Copy the stretch of records from the line that contains "At what coordinates should I click to accomplish: Open" through the line that contains "[x=35, y=28]", with both ends included, and leave the pictures out.

* * * *

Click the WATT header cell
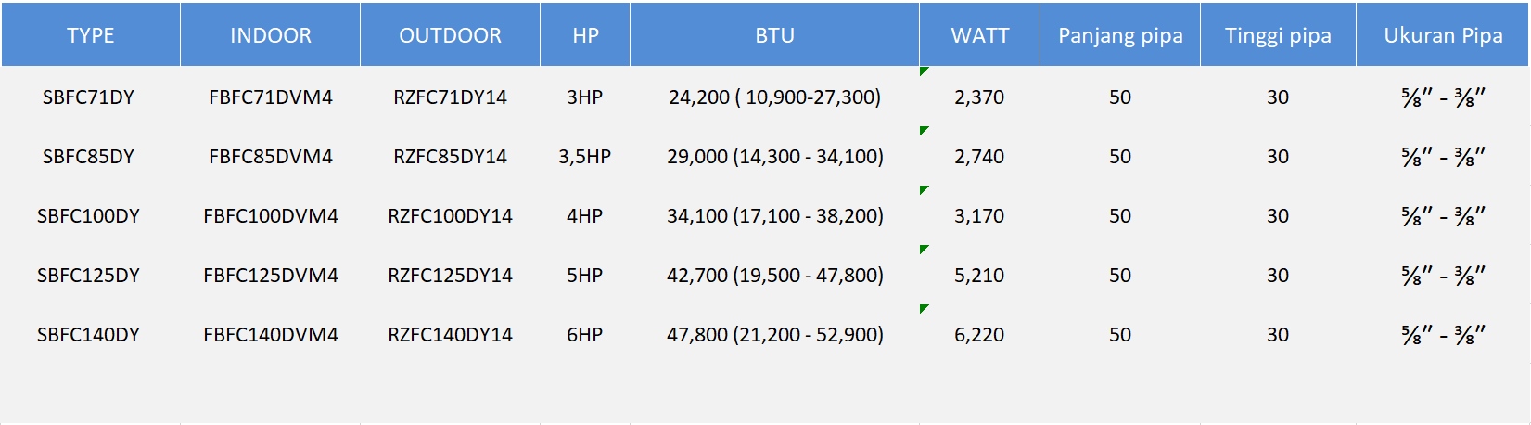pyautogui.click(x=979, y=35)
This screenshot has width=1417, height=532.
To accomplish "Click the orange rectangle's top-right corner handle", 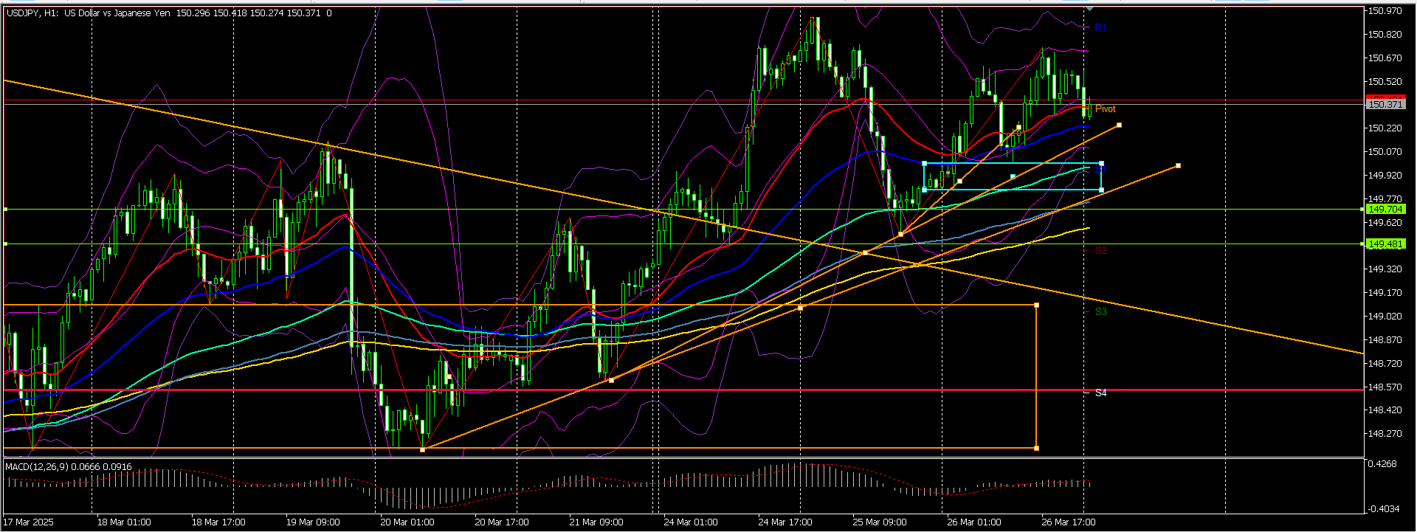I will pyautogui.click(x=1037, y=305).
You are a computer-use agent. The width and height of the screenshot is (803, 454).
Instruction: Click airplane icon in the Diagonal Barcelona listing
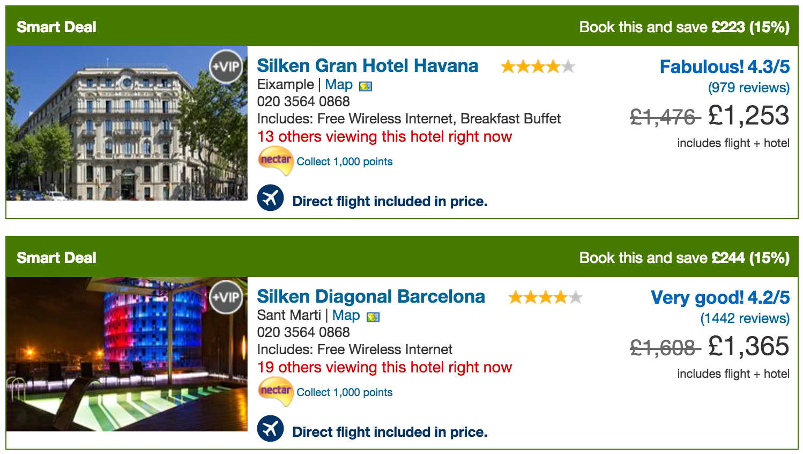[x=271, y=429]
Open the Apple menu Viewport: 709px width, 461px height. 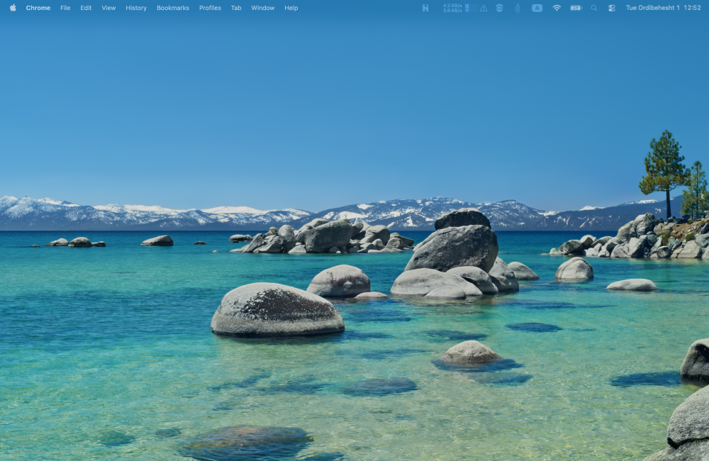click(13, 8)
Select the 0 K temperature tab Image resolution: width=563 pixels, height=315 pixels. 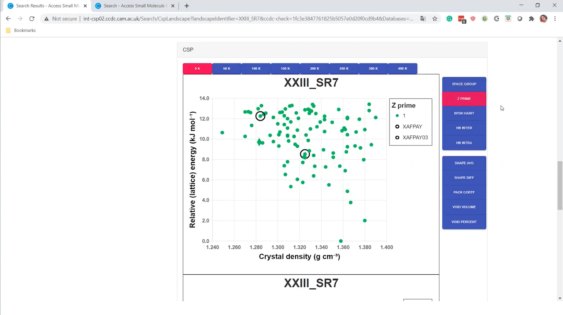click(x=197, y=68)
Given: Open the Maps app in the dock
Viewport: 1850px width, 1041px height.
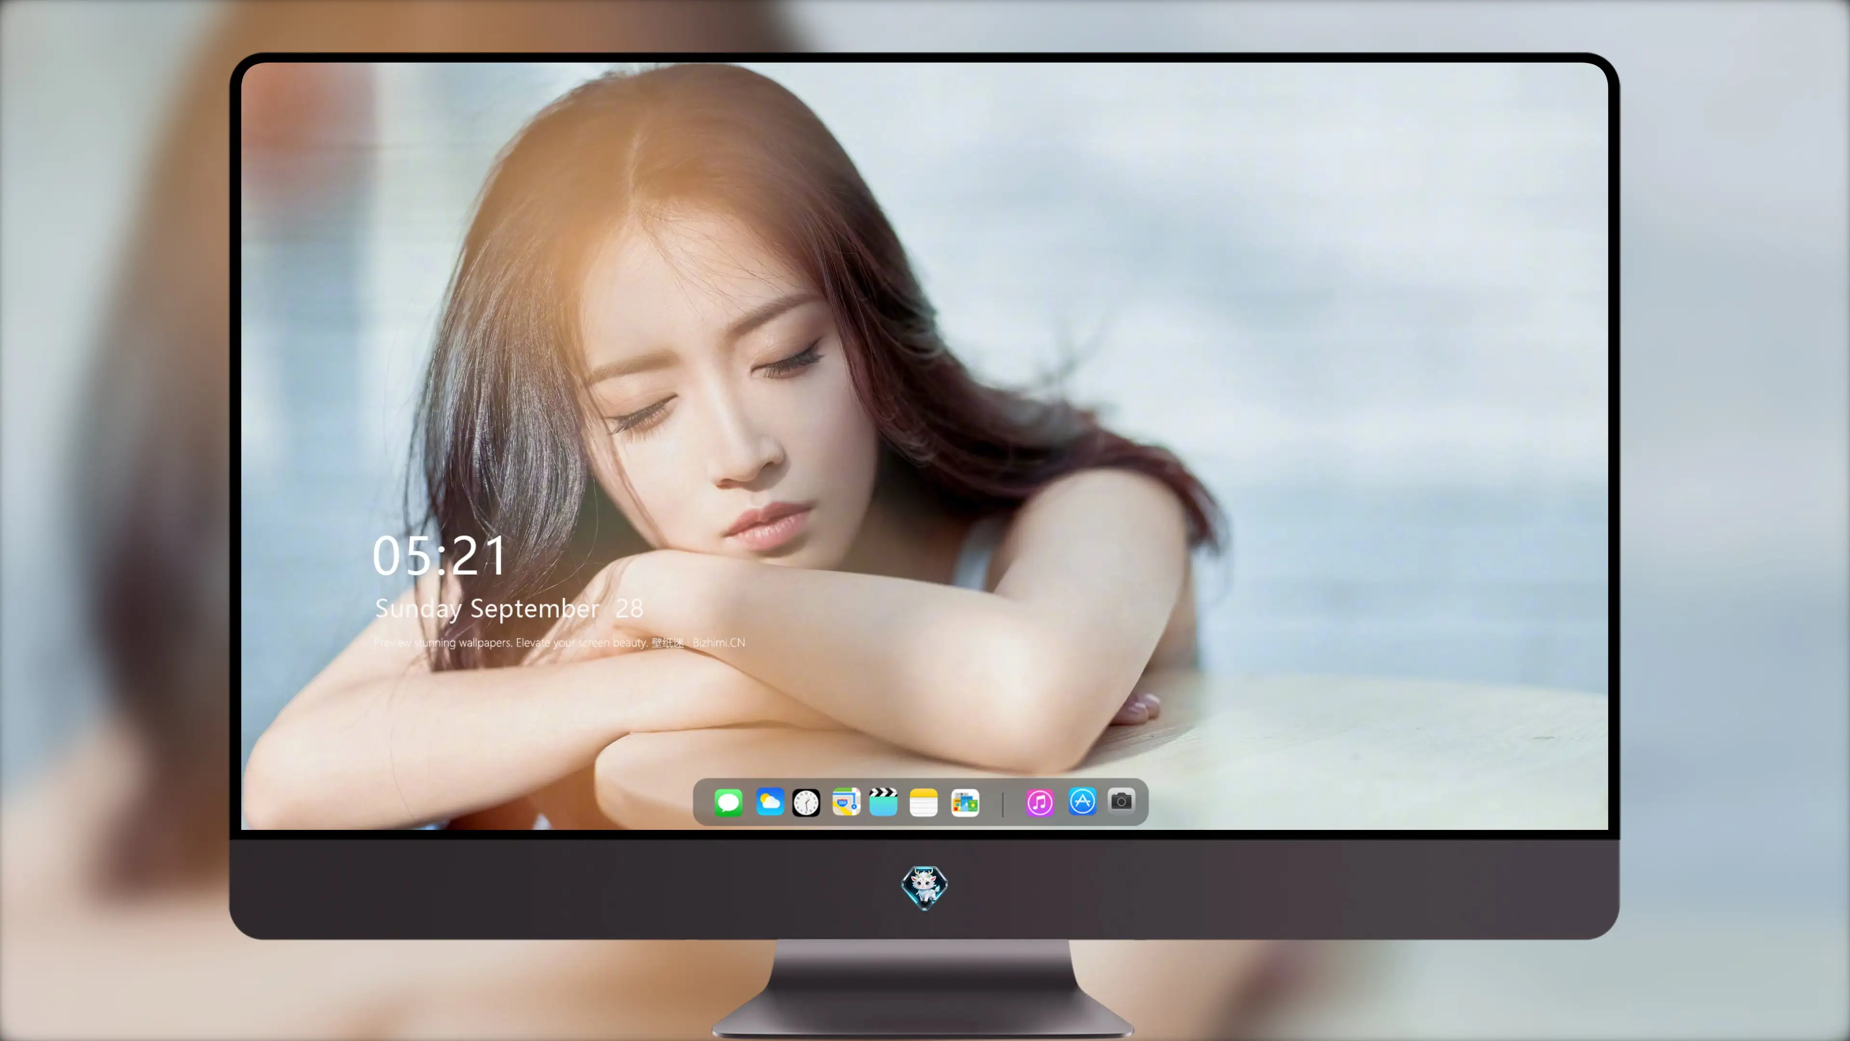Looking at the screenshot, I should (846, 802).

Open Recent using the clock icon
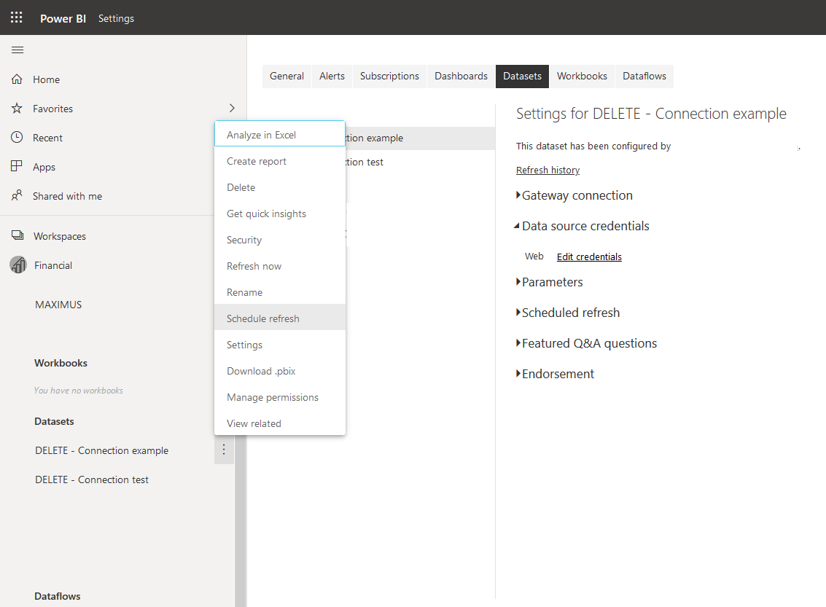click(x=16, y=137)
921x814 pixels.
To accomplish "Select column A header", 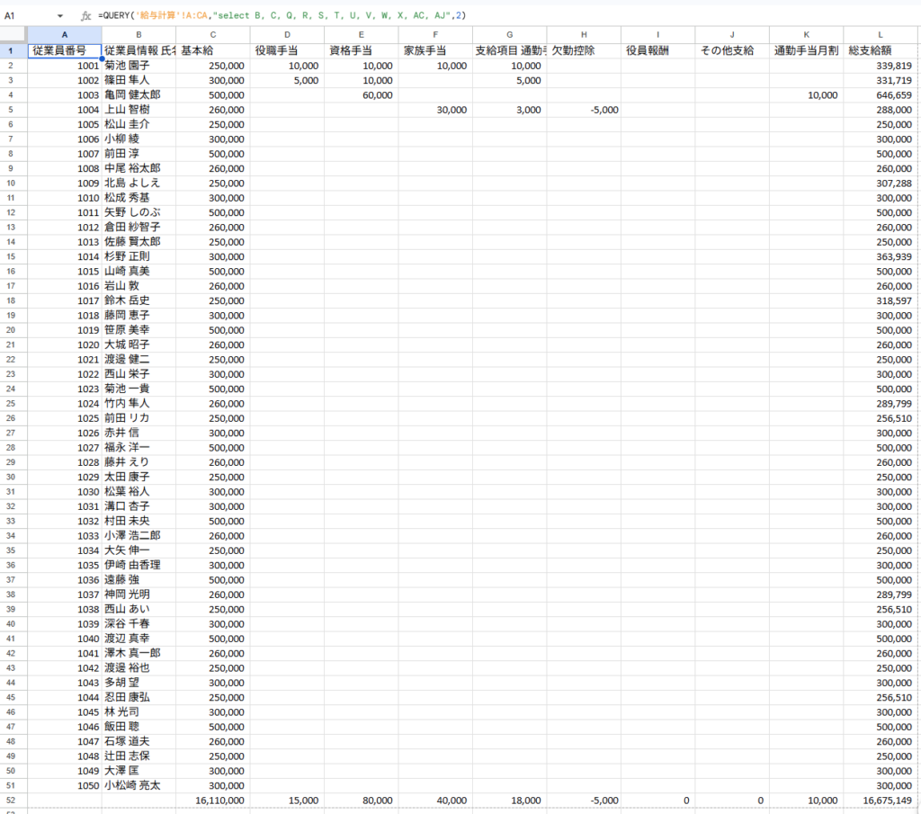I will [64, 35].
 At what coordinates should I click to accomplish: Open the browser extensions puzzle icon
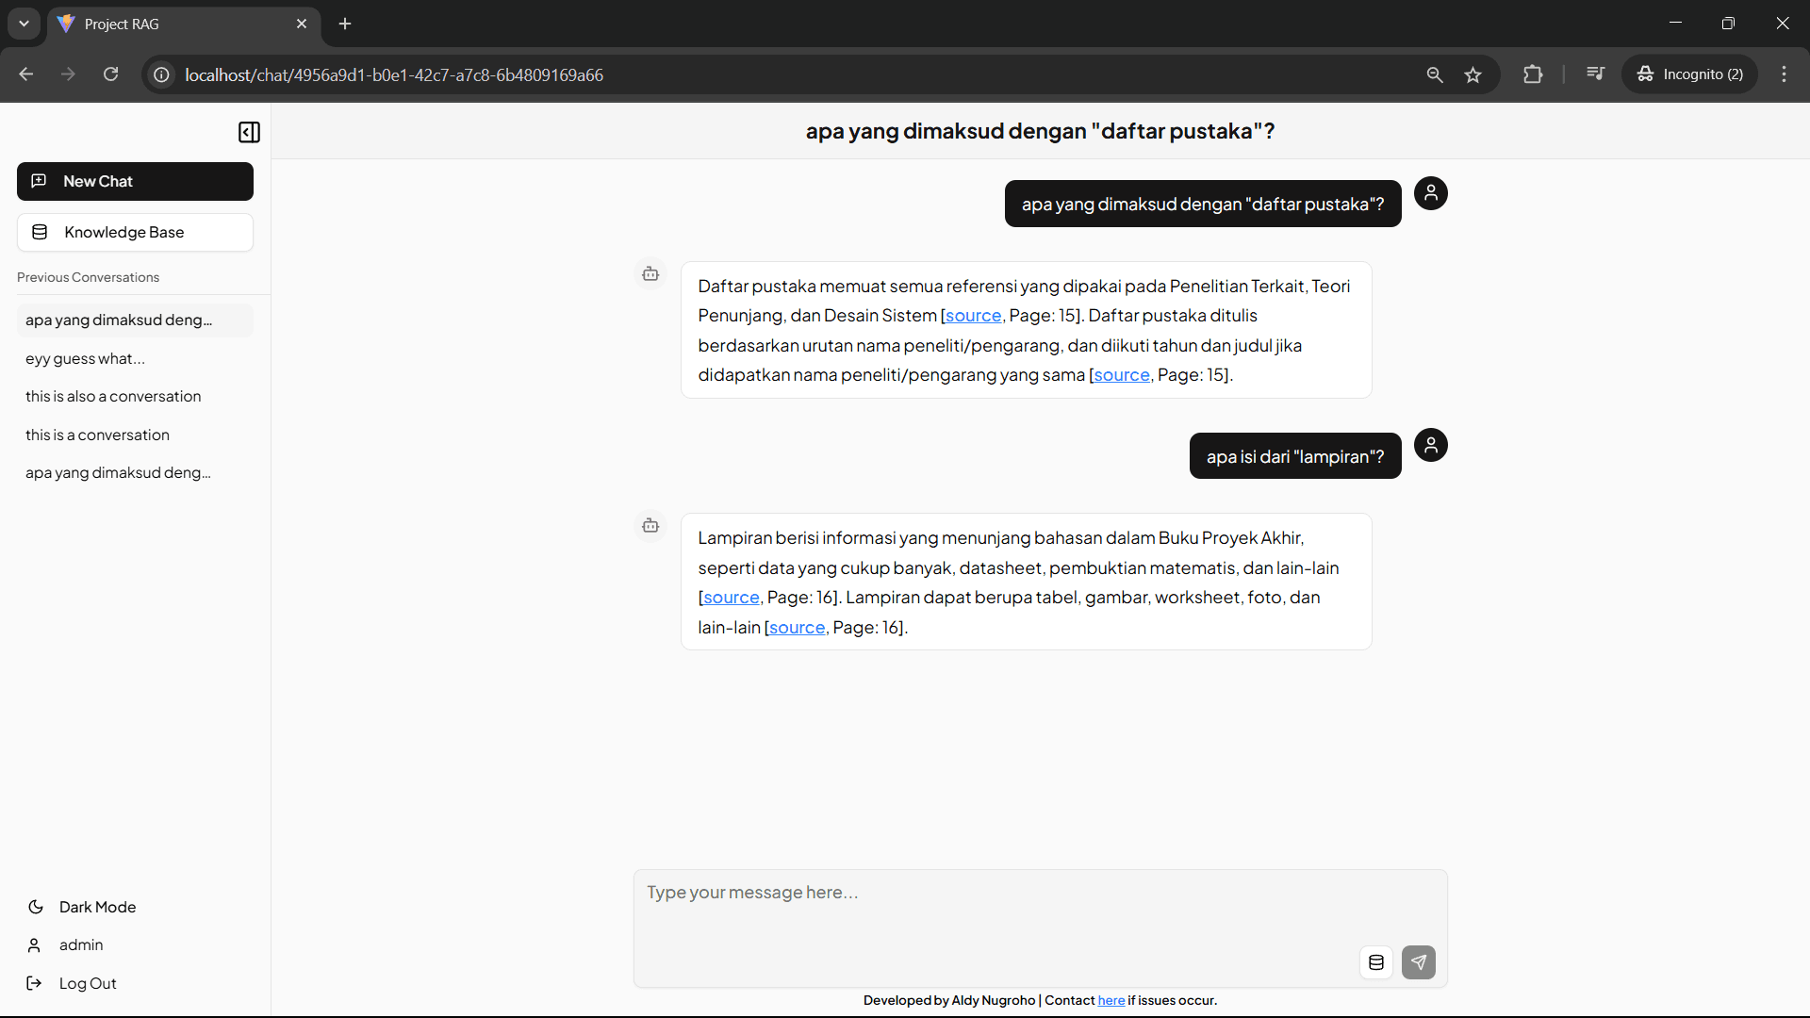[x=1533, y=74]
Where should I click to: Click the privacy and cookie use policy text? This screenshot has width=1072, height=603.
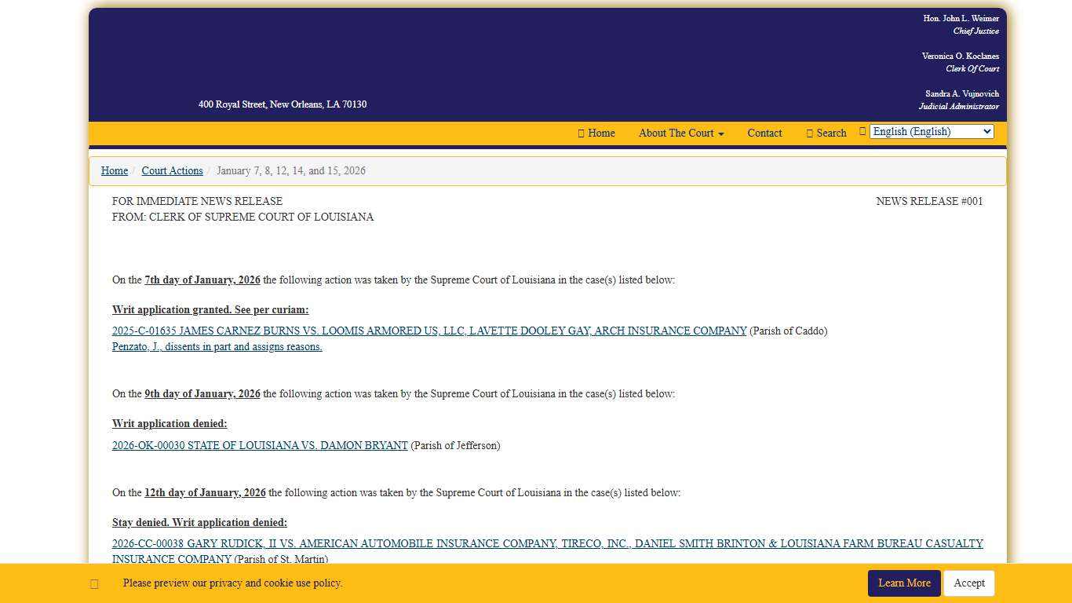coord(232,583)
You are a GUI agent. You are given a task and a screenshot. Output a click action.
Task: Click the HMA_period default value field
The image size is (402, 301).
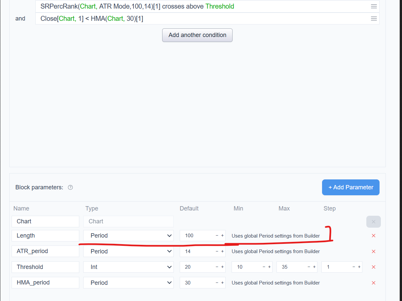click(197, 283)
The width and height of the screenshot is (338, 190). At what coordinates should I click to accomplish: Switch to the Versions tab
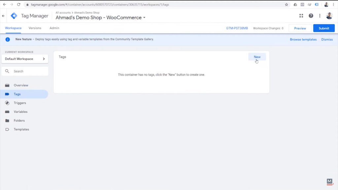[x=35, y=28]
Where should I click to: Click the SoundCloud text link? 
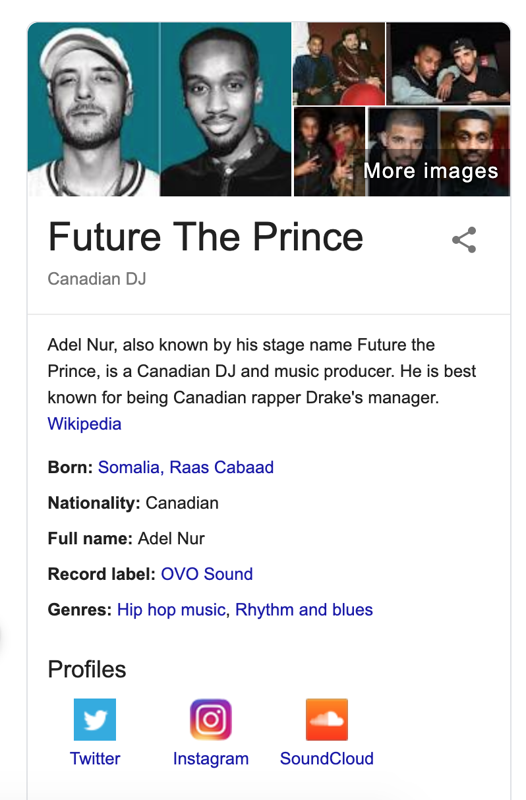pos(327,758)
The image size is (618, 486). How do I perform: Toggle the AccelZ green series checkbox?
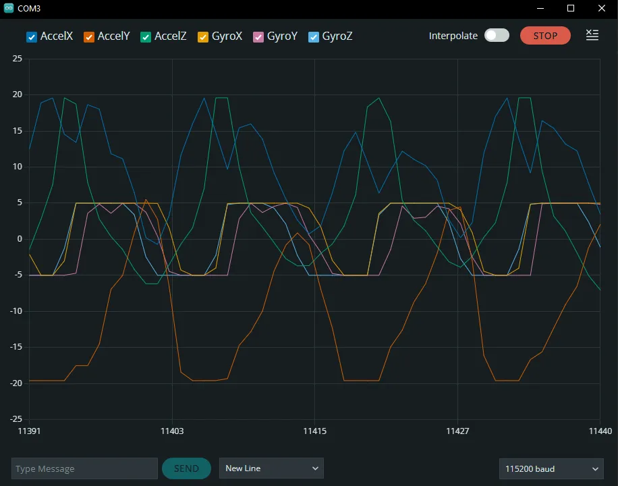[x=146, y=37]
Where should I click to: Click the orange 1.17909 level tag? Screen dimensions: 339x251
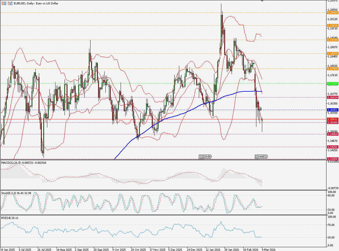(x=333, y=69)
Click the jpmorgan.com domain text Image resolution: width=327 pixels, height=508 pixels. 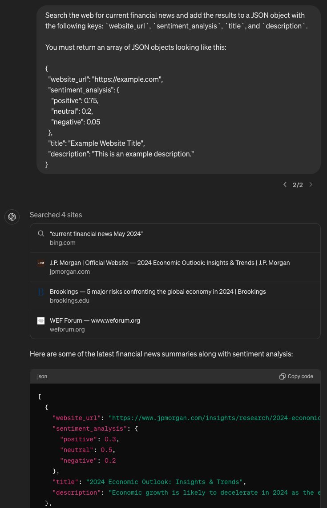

* * * *

▶ Worked solution
 At what coordinates should I click to accomplish: Open the browser extensions puzzle icon
[x=1533, y=74]
Where should I click to: Click the privacy and cookie use policy text? This screenshot has width=1072, height=603.
coord(232,583)
You are a GUI agent. You are given a task and a screenshot. Output a click action.
Task: Click the HMA_period default value field
The image size is (402, 301).
click(197, 283)
The width and height of the screenshot is (338, 190). At what coordinates should I click to accomplish: Switch to the Versions tab
[x=35, y=28]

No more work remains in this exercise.